Job Details
Job Description
Purpose of the Role
The Data Engineer is the architect and builder of Dis-Chem Life’s data foundation, creating the infrastructure that turns raw information into a strategic asset. This role goes far beyond moving data from A to B, it is about designing high-performance, future-proof systems that make data accurate, accessible, and truly powerful.
By developing best-in-class data pipelines, warehouse systems, architecture, and governance frameworks the Data Engineer enables the entire organisation, from the actuarial, data science and analytics teams to general operations, to work with clean, structured, and reliable datasets at scale while protecting our customers’ data privacy as stipulated in the POPI Act.
Solving hard engineering problems, building resilient ingestion frameworks, handling messy and complex source systems, optimising cloud architecture for cost and performance, and ensuring that every downstream user can focus on insight and innovation rather than wrangling.
The ultimate purpose is to build and continuously evolve a scalable, intelligent data platform that grows with Dis-Chem Life’s ambitions, fuels advanced analytics and modelling, unlocks automation, and sets a new benchmark for how data drives customer intelligence and operational excellence in the South African insurance industry.
Summary of the Role
The Data Engineer is responsible for designing, implementing, and maintaining the core technical solutions that keep Dis-Chem Life’s running at peak performance. This includes building scalable and resilient data ingestion frameworks, integrating complex source systems, and optimising cloud architecture for both performance and cost efficiency. The role requires deep hands-on experience with modern data engineering tools, ETL/ELT processes, workflow orchestration, and cloud platforms. Strong problem-solving skills, precision, and the ability to collaborate seamlessly with analytics, AI, and automation teams are essential. The Data Engineer continuously drives improvements in data processes and platform efficiency, ensuring the organisation can rely on high-quality, reliable data to make faster, smarter, and more impactful decisions.
Benefits
- Competitive salary
- Direct and significant influence over building the company’s data backbone as we are still in early development stages.

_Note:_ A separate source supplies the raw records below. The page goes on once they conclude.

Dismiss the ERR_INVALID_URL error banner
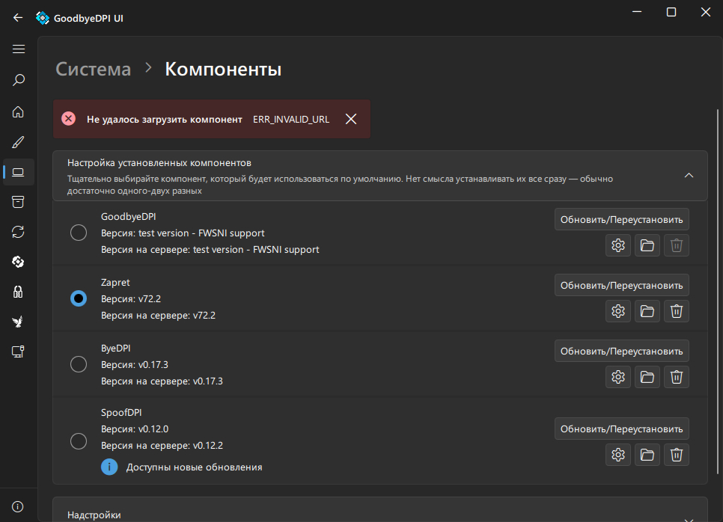The width and height of the screenshot is (723, 522). pos(351,119)
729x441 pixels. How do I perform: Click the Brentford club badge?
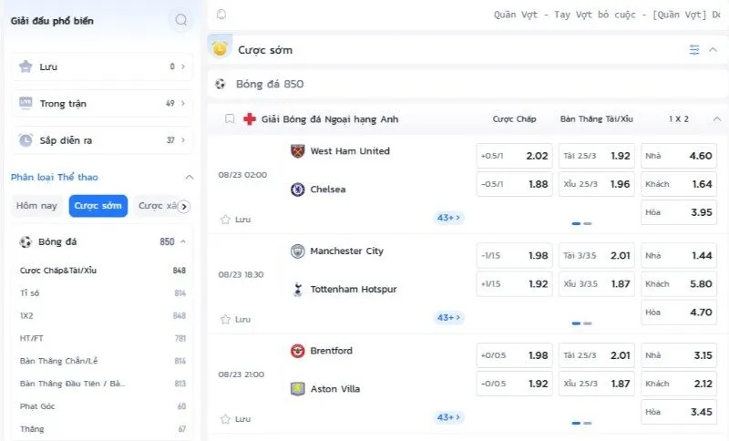[x=297, y=351]
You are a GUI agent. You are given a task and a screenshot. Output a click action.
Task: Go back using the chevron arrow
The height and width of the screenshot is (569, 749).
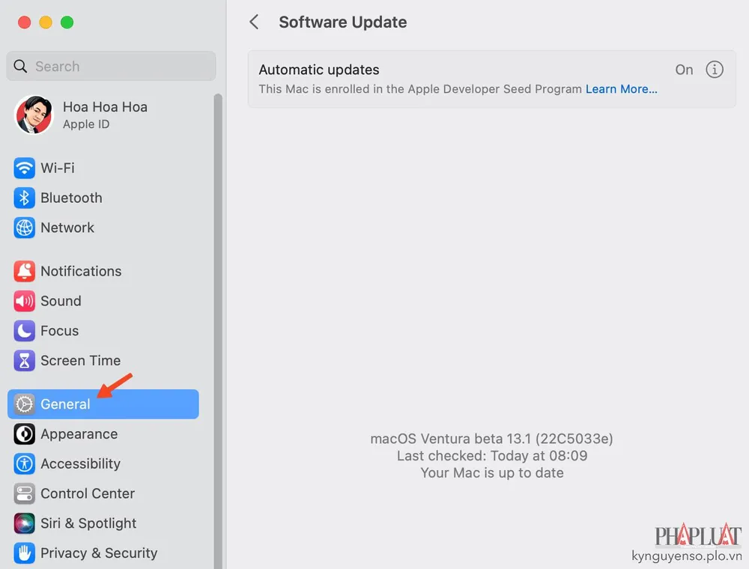(x=255, y=22)
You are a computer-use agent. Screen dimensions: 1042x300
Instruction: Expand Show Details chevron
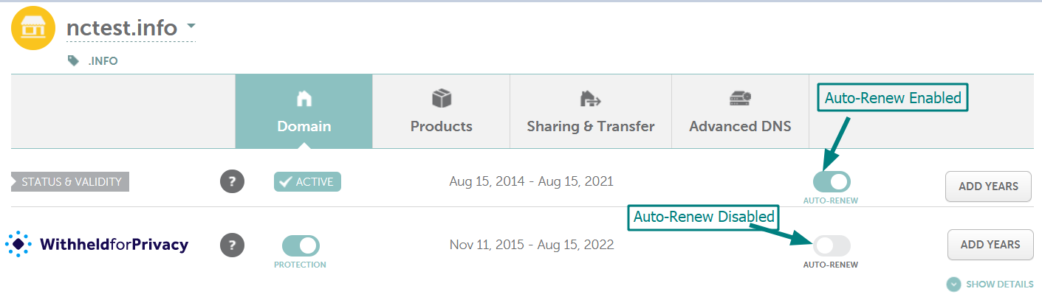click(953, 285)
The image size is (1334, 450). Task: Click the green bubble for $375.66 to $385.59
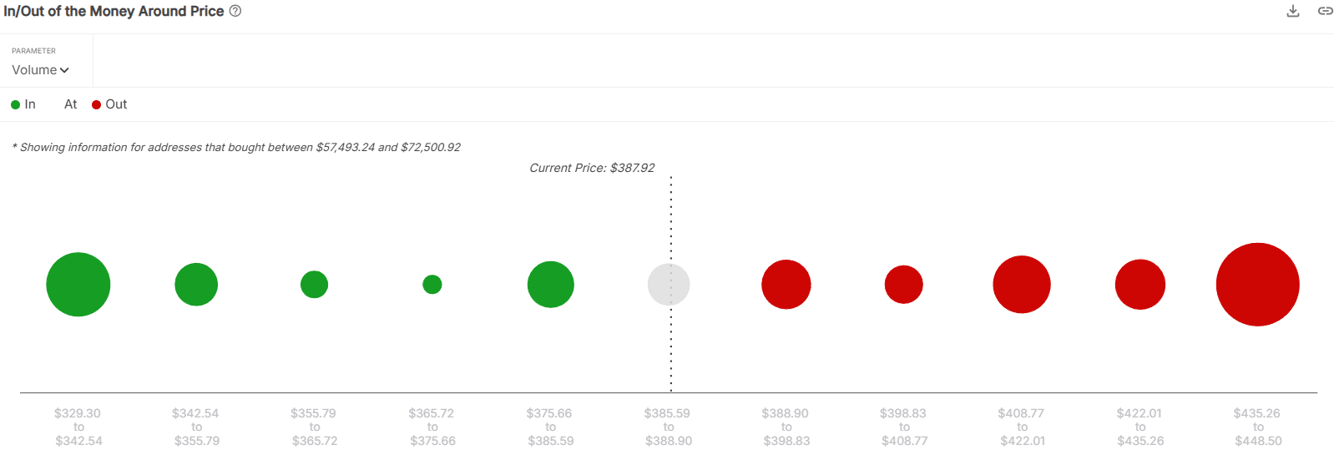[551, 285]
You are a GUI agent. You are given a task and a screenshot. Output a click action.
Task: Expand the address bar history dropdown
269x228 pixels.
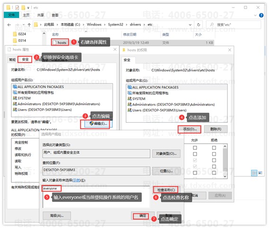coord(190,25)
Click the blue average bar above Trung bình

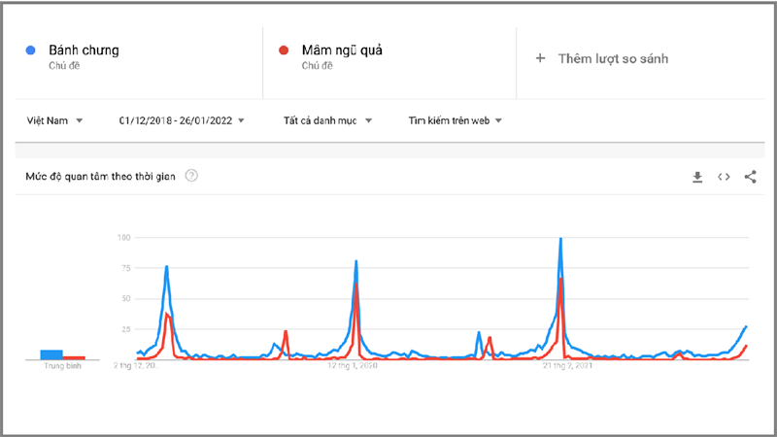click(x=51, y=353)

- Exposure to advanced analytics and AI projects with real-world business impact
- Access to modern cloud, orchestration, and automation technologies
- Hybrid working model with flexibility and autonomy
- Will be working with interesting datasets comprising health data, customer behaviour, payments, retail spend, etc.
- Build & Maintain Data Pipelines, Architecture, and Software
- Design, develop, optimise, and monitor scalable ETL/ELT pipelines and warehouse systems,
- Implement, monitor, and maintain reporting and analytics software.
- Architect robust, future-proof data infrastructure to support advanced analytics, AI, and automation.
- Ensure performance, reliability, and security across all data systems.
- Ensure Data Quality, Reliability & Accessibility
- Implement rigorous data quality validation, monitoring, and governance to guarantee data integrity.
- Deliver clean, well-structured datasets that downstream teams can confidently use.
- Minimise time spent on data cleaning and wrangling for actuaries, data scientists, and operational BI analysts.
- Enable AI, Analytics & Automation
- Prepare AI-ready datasets with consistency, scalability, and timeliness in mind.
- Collaborate with data scientists to build feature pipelines for predictive modelling.
- Support advanced automation workflows and real-time data requirements.
- Scale Data Architecture
- Design and optimise best-in-class data architecture to be capable of handling increasing data volumes and complexity.
- Leverage cloud-native solutions to enable rapid scaling, flexibility, and cost efficiency.
- Continuously enhance data infrastructure performance and reduce operational costs.
- Handle Complex Engineering Challenges
- Own the technical work of data ingestion, transformation, and orchestration.
- Solve challenging engineering problems to allow teams to focus on insights, models, and decisions.
- Act as the go-to expert for ensuring data is accessible, accurate, and usable.
- Collaboration & Knowledge Sharing
- Work closely with analysts, actuaries, and data scientists to understand evolving data needs.
- Document data flows, definitions, and system processes to ensure transparency and reusability.
- Mentor colleagues and promote best-practice data engineering across the organisation.
Soft Skills
- Obsessed with clean, high-quality data and how it drives better models/decisions
- Collaborative mindset, thriving at the intersection of engineering and analytics
- Strong communicator, able to explain complex engineering choices to non-technical users
- Detail-driven but pragmatic, balancing precision with speed in delivery
- Curious, innovative, and always seeking ways to improve
Technical Skills
- Data Architecture - design and implementation of scalable, maintainable data systems, defining data flows, and establishing architectural patterns for enterprise-scale solutions
- Advanced SQL - extraction, transformation, and optimisation
- Python Programming - strong skills (pandas, PySpark) for data pipelines and scientific workflows
- Big Data Frameworks - hands-on experience with at least one major framework (Hadoop, Spark, Kafka, Elastic Stack, or Databricks)
- Database Expertise - proficiency across all industry standard types including relational (PostgreSQL, MySQL), NoSQL (MongoDB, Cassandra). Understanding of lesser used types including time-series (InfluxDB, TimescaleDB) and graph databases (Neo4j)
- Data Modelling - dimensional modelling, normalisation, star/snowflake schemas, and designing efficient data structures for analytical workloads
- Data Lifecycle Management - end-to-end data management including ingestion, storage, processing, archival, retention policies, and data quality monitoring throughout the pipeline
- Data Science Integration - familiarity with feature stores, model-serving pipelines
- ETL/ELT Tools - hands-on experience with tools like dbt, Windmill, Airflow, Fivetran
- Cloud Platforms - experience with AWS, Azure, or GCP and modern warehouses (Snowflake, BigQuery, Redshift)
- Streaming Data - knowledge of real-time data processing (Kafka, Spark, Flink)
- Infrastructure Management - experience with Docker, Kubernetes, container orchestration, and managing scalable data infrastructure deployments is advantageous
- APIs & Integrations - understanding of APIs, integrations, and data interoperability
- Version Control - Git and CI/CD practices for production data pipelines
- Data Governance - familiarity with governance and compliance (POPIA, FAIS)
Experience
- 3–5 years in a Data Engineering or related technical role
- Proven ability to deliver clean, scalable pipelines supporting analytics and AI
- Hands-on work with cloud-native and warehouse systems
- Experience collaborating with Data Science teams to deliver AI/ML-ready datasets
- Exposure to regulated industries (insurance/finance) advantageous
Qualifications
- Bachelor’s degree in Data Engineering, Computer Science, Information Systems, or related field
- Cloud certifications (AWS, Azure, GCP) or Data Engineering credentials preferred
- Advanced SQL and Python certifications are advantageous